Kejaksaan Tindak Lanjuti Penemuan Gula Oplosan di Sumut
Kejaksaan Tinggi Sumatera Utara bakal menindaklanjuti penemuan gula oplosan dari gula rafinasi yang dijual dalam kemasan di Medan.
IDXChannel - Kejaksaan Tinggi Sumatera Utara bakal menindaklanjuti penemuan gula oplosan dari gula rafinasi yang dijual dalam kemasan di Medan. Padahal, gula rafinasi hanya diperuntukan bagi industri dan tidak dijual kepada konsumen.
Satuan Tugas (Satgas) Pangan pun meminta Kejaksaan Tinggi Sumut untuk memeriksa peredaran gula rafinasi yang dikemas seolah gula kristal putih di pasaran. Kepala Kejaksaan Tinggi Sumut, Idianto mengatakan akan segera menindaklanjuti penemuan tersebut.
"Akan segera kira tindak lanjuti," kata Idianto, Jumat (23/9/2022).
Sementara itu, Kepala Seksi Penerangan Hukum Kejati Sumut, Yos Arnold Tarigan, mengatakan saat ini bidang intelijen Kejati Sumut tengah mempelajari dan menelaah guna pematangan informasi atas peredaran gula oplosan yang diduga melanggar Undang-Undang Perlindungan Konsumen dan Permendag No. 14 Tahun 2020 itu.
"Kita pelajari dan asintel juga sudah diskusikan bersama.
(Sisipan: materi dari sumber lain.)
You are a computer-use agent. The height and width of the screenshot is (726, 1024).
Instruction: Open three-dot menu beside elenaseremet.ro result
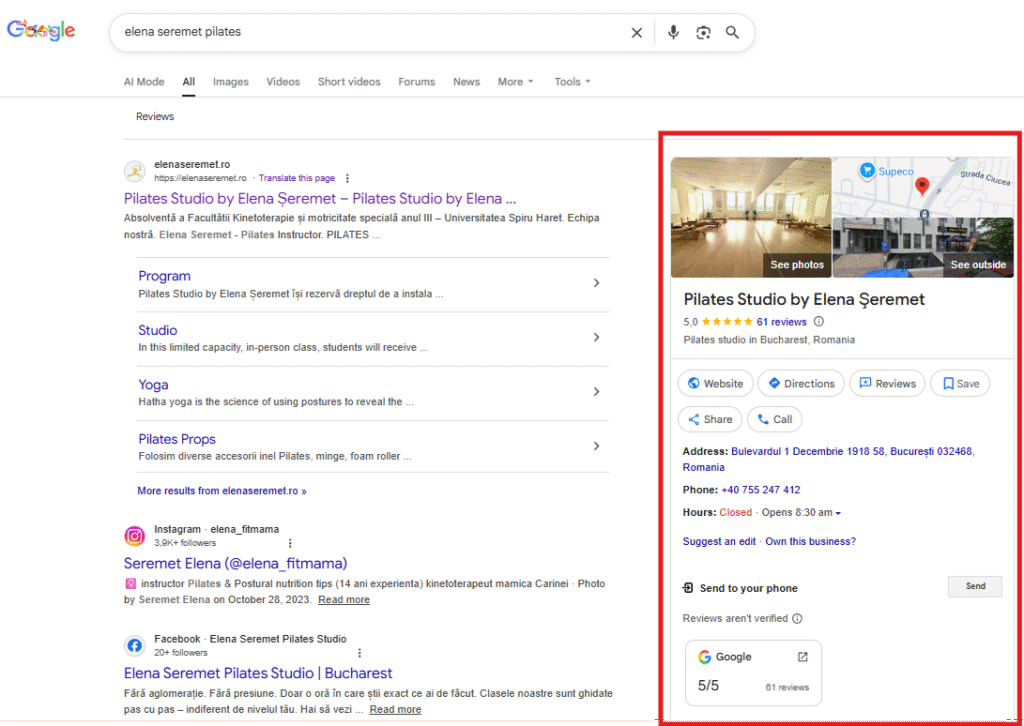click(x=347, y=178)
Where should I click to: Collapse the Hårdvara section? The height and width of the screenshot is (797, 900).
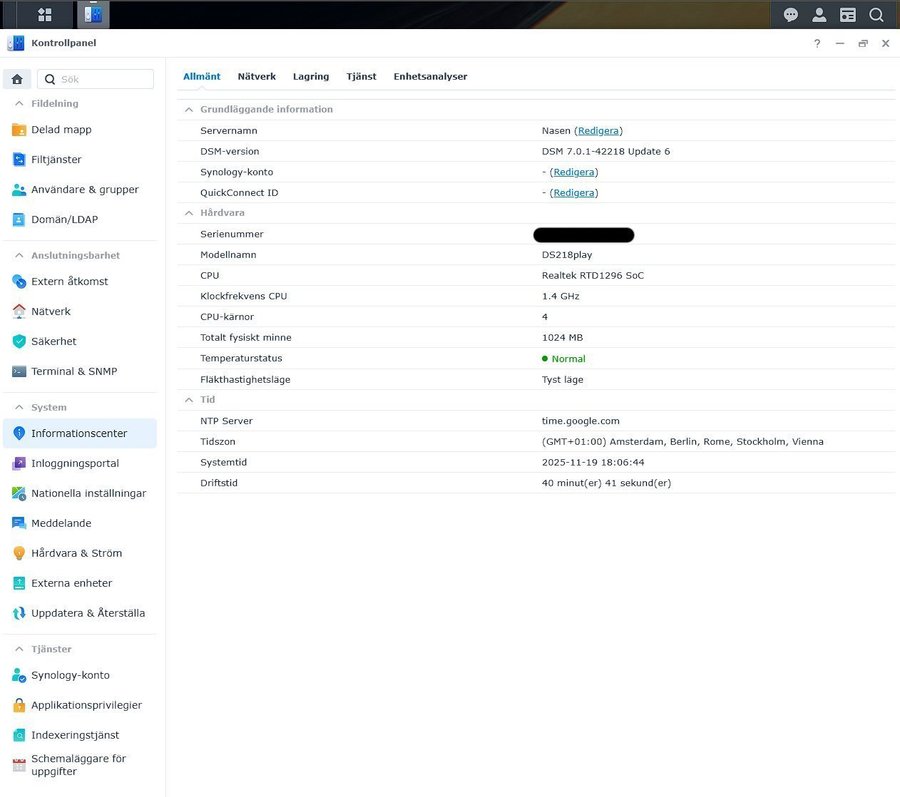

Sedang ditelaah," kata Yos.
Diberitakan sebelumnya, masyarakat di wilayah Kota Medan dan sekitarnya kini harus waspada akan peredaran gula konsumsi kemasan berlogo 'G' yang diduga hasil oplosan dari gula rafinasi. Gula kemasan itu diproduksi dari PT PIR, salah satu perusahaan yang beroperasi di Medan, Sumatera Utara.
Padahal sesuai Surat Keputusan Menteri Perindustrian dan Perdagangan No.527/MPT/KET/9/2004, gula rafinasi hanya diperuntukkan bagi industri sebagai bahan baku atau zat tambahan dalam proses produksi. Produsen gula rafinasi dilarang menjual kepada distributor, pedagang eceran, dan konsumen.
Pasalnya, produk ini berpotensi menyebabkan sejumlah masalah kesehatan, seperti mempercepat penambahan berat badan akibat kadar gula terlalu tinggi dalam darah (hipoglikemia), kekurangan vitamin dan mineral, hingga meningkatkan risiko diabetes tipe 2 dan penyakit jantung.
Penegak hukum pun diminta segera turun tangan menelisik peredaran gula oplosan ini. Karena selain membahayakan selisih harga yang mencapai Rp 4 ribu per kilogram antara gula rafinasi dan gula kristal putih kemasan, akan membuat praktik pengoplosan ini semakin meluas.
Perwakilan manajemen PT PIR, Dono Jumadi, menyebut pihaknya menjalankan operasional usaha mereka sesuai aturan perundang-undangan. Bahkan dia mengaku rutin melakukan uji bahan baku ke Balai POM dan Majelis Ulama Indonesia.
“Kalau kami legal. Sesuai aturan. Sampel bahan terus diawasi dan diuji oleh Balai POM dan MUI,” katanya.
Ia menjelaskan, pihaknya memproduksi gula kemasan 50 Kg merk ‘G’ bervitamin dan memiliki pasar di Sumatera Utara. “Kami gula vitamin dan pasar kami di Sumatera Utara. Bahan baku kami dari Jawa. Kalau kemasan kecil dikemas dari Jawa,” tukasnya.
Disinggung penggunaan gula kristal rafinasi dalam produk mereka, Dono Jumadi tak menampik. Ia mengaku gula rafinasi digunakan saat kebutuhan sedang tinggi.
“Itu tergantung kebijakan manajemen pak. Kalau kebutuhan tinggi, maka digunakan juga. Yang jelas hasilnya sesuai dengan baku mutu untuk di pasarkan ke konsumen,” tegasnya.